Advertisement

Riot Aftermath : Still Reaching Out : Aid: A free food distribution center, Project Reach, was burned out in the riots. The needy ask: Why?

Share
TIMES STAFF WRITER

Every fourth Saturday like clockwork, volunteers at the Project Reach food distribution center on Western Avenue would hand out free butter, cornmeal, canned fruit and other staples to the hungry.

There was one line for the elderly and the handicapped, another for women with children--some of whom began camping out as early as 5:30 a.m. waiting for the center to open its doors.

Funded by Hubert Cowart, a retired black aerospace worker, the program provided free food to more than 1,000 people a month, many of them Korean-Americans.

Advertisement

But today, all that remains of the warehouse at 51st Street and Western Avenue is a tangled mess of wrought iron and charred metal pipes with a for-sale sign posted out front. And those who came to depend upon the free food to tide their families over when cabinets were bare were left angrily pondering the same question: Why?

“I knew women who would have had to send their kids to bed hungry if they didn’t come here,” said Connie, 43, a mother of two who declined to give her last name. “They filled a real need in this community. Now where are people going to go?”

Cowart, 52, who had tapped his savings to run the food bank, struggled to make sense of the destruction Tuesday as he plucked charred cans of Carnation milk and coffee from the ashes.

Besides Project Reach, the two-story building housed a garment shop, a children’s clothing store, a beauty shop and a market. The occupants had been African-Americans, Latinos and Korean-Americans. Cowart believes the target of the burning was the market run by Korean-Americans.

“The way I see it, they didn’t burn my business down Thursday,” Cowart said. “They burned a friend of mine’s place down--a Korean who ran a market in the same building.”

Cowart, who worked as a hydraulics specialist in the aerospace industry for 34 years, and his wife, LaBlanche, 50, started out small about 20 years ago, giving away food from the garage of their Watts home. About 10 years ago, they set up shop in the rented warehouse on Western Avenue.

Advertisement

Without any outside financial assistance, the couple would scour the regional food banks and other social service agencies for food. Cowart estimates that it costs him thousands of dollars a year to keep the operation running.

“It’s not how much you give but what you give. You don’t have to be rich to help people,” Cowart said. “It’s just that instead of living in the Bahamas, we’re living in Watts.”

A fixture in the community for the last decade, Project Reach served people not only in Los Angeles, but Compton, Long Beach and surrounding areas. Every fourth Saturday, they came: elderly Korean-American women, Latinos, African-Americans and Anglos.
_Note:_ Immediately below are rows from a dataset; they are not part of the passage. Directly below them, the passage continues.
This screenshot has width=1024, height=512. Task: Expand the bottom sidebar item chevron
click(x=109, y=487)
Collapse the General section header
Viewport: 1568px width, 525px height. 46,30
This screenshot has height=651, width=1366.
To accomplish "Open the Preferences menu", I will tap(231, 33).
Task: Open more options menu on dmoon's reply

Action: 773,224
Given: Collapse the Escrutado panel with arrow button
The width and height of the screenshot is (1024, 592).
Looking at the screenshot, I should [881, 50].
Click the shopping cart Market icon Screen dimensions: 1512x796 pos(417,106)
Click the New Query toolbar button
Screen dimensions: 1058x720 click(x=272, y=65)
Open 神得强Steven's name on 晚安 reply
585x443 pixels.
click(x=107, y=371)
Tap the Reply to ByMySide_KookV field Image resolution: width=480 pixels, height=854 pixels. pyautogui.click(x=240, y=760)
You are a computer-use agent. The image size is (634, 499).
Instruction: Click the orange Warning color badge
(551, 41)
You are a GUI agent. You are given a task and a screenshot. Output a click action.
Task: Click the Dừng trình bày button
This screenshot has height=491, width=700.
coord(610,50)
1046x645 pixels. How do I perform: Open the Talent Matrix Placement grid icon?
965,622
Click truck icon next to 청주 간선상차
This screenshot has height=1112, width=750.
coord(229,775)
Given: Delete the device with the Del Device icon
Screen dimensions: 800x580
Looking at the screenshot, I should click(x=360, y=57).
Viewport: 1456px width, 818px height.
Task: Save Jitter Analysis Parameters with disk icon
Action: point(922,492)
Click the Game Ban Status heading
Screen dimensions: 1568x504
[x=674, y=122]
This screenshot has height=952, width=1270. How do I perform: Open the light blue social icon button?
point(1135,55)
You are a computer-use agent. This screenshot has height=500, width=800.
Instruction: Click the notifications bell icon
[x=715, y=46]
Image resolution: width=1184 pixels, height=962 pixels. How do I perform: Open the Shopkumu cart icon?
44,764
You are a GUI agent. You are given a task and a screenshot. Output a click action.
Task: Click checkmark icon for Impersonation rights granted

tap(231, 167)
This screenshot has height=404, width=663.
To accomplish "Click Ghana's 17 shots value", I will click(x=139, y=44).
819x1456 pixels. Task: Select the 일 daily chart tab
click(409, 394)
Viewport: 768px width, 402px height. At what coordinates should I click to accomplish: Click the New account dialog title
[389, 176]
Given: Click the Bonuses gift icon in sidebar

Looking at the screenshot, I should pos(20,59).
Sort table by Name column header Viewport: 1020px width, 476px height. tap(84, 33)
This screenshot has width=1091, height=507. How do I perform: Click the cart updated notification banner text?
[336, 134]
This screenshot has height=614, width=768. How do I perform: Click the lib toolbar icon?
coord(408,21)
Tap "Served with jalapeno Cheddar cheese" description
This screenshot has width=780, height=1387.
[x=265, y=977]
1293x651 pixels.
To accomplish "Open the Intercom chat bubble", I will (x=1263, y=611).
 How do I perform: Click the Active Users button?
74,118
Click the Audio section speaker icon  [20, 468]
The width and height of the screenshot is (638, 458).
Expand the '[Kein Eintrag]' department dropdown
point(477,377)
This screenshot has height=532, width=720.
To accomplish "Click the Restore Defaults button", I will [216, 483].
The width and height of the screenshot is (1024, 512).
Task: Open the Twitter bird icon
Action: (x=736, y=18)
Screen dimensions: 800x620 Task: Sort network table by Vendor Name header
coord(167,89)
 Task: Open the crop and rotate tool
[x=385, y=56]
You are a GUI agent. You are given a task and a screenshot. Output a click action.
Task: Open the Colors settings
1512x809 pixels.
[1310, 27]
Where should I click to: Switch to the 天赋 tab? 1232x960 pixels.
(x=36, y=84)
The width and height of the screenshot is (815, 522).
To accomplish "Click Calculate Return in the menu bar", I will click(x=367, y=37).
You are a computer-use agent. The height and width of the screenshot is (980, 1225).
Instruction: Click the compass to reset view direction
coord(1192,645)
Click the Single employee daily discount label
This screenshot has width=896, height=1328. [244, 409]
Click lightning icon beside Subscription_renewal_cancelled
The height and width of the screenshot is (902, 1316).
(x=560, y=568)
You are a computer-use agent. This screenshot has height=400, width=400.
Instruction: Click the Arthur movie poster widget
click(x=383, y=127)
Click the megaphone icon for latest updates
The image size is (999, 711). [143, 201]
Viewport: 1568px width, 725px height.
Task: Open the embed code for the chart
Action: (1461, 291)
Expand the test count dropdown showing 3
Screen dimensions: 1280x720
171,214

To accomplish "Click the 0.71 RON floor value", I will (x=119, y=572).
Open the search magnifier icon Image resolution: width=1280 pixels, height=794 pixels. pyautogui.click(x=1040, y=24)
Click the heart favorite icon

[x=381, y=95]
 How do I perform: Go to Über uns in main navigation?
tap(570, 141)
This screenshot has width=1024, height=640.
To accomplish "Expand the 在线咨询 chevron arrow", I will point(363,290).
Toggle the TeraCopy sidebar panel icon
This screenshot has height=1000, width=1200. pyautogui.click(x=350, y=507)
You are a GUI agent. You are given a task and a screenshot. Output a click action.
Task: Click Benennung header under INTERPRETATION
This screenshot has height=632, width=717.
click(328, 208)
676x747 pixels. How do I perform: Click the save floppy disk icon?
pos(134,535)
“We’d have flour, cornmeal, green vegetables, corn, peas string beans--just stuff for people to put on the shelves so they would have something to eat,” said Rosie Crump, a 69-year-old volunteer. “He never turned anyone away, regardless of race, color or creed.”

Robert Heroux, 41, who tries to earn a living working a variety of odd jobs, was one. But sometimes he just cannot make it. That was when he knew he could count on Project Reach.

“I would come here when I didn’t have no money,” said Heroux. “This man used to be here 24-7 trying to help people--giving them food. And look what they did.”

Advertisement

On Tuesday, Cowart returned to the gutted shell with a truckload of bread, which he distributes twice a week. He sat out front for most of the day handing out pumpernickel, hamburger rolls and bagels to the men, women and children who arrived by the dozens.

Some had been driving all day searching for free food at churches and other organizations.

When they saw the open truck chock-full of bread, car after car abruptly swerved over to the side of the road to ask if it was free.

They included a 38-year-old woman from South-Central Los Angeles who pulled up in a pickup truck. Shielding her 1-month-old foster daughter’s head from the sun, she sifted through the varieties of bread.

“We were just driving down the street trying to find a church that was giving out food,” said the woman, giving her name as Sandra. “We’re all a little short and we’re the only ones in our neighborhood with transportation so we’re getting stuff for the others, too.”

Viola Silvile, 75, a Project Reach volunteer who had stopped by to offer help, wondered where people will turn if Cowart is unable to reopen.

“There are a lot of people who are really in need and unless they can find someplace else to go, I don’t know what’s going to happen,” Silvile said. “I told one lady the other day after I found out it had burned down: ‘Oh no, it’s all over.’ But then she said that knowing him, maybe he’ll eventually find some way of getting things back.”

Advertisement

But for now, the Cowarts are just taking one day at a time.

“Right now we’re working out of our trucks until we can hopefully get some money together and locate another building,” LaBlanche Cowart said.

“We’re going to have to start from the ground up . . . but we’re not going to roll over and play dead.”